Let's consider this example.

Example 12 : In a supermarket, there are 100 shirts, 30 produced by company X, 70 produced by company Y. 80% shirts of company X are classified as class A, whereas only 30% shirts of company Y are classified as class A. This situation is illustrated in Fig. 1.

Fig. 1 Classification of shirts in the supermarket

Therefore, in this supermarket, there are 28 + 24 = 52 shirts classified as class A.

Now, draw randomly a shirt. What is the probability that this shirt belongs to class A?

There are three cases :

• If we don't know any thing about the company that produced this shirt, the probability is 0,52.
• If we know that this shirt is produced by company X, the probability is 0,80.
• If we know that this shirt is produced by company Y, the probability is 0,30.

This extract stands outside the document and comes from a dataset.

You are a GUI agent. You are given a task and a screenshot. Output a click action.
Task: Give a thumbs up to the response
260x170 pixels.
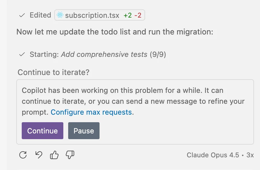54,155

So the probability of an event (shirt belongs to class A) changes depend on the occurrence of another event (company that produced shirt).

 

In the example above, we see that the probability of event E changes when we have the information about another event F, or when another event F happens. This type of probability known as conditional probability, symbolized as `P("E|F")`, and determined by:

`P("E|F")=(P("E"nn"F"))/(P("F"))`

(6)

Formula (6) is also known as Bayes theorem, which is applied a lot.

We can transpose (6) to another form :

`P("E"nn"F")=P("F")\ P("E|F")`(7)

(7) is also referred as multiplication rule of probability.

If we examine Example 12 then:

• E : event "shirt belonging to class A" : `P("E")=0,52`
• F : event "shirt produced by company X" : `P("F")=0,30`
• E∩F : event "shirt belonging to class A and produced by company X" : `P("E"nn"F")=0,24`
• E|F : event "shirt belongs to class A in the condition that it produced by company X": `P("E|F")=0,80`

So :   `(P("E"nn"F"))/(P("F"))=(0,24)/(0,3)=0,8=P("E|F")`

 

Two events are independent when the probability of an event does not depend on the occurrence of other event. In this case:

    `P("E|F")=P("E")`   and   `P("F|E")=P("F")`   and   `P("E"nn"F")=P("E")\ P("F")`

In Example 12, if 80% shirts of company Y classified as class A, then the new situation is illustrated in Fig. 2.

Fig. 2 The new classification of shirt in the supermarket

Now :   `P("E")=(24 + 56)/100=0,80=P("E|F")`

In this case, two events "shirt belonging to class A" and "shirt produced by company X" are independent.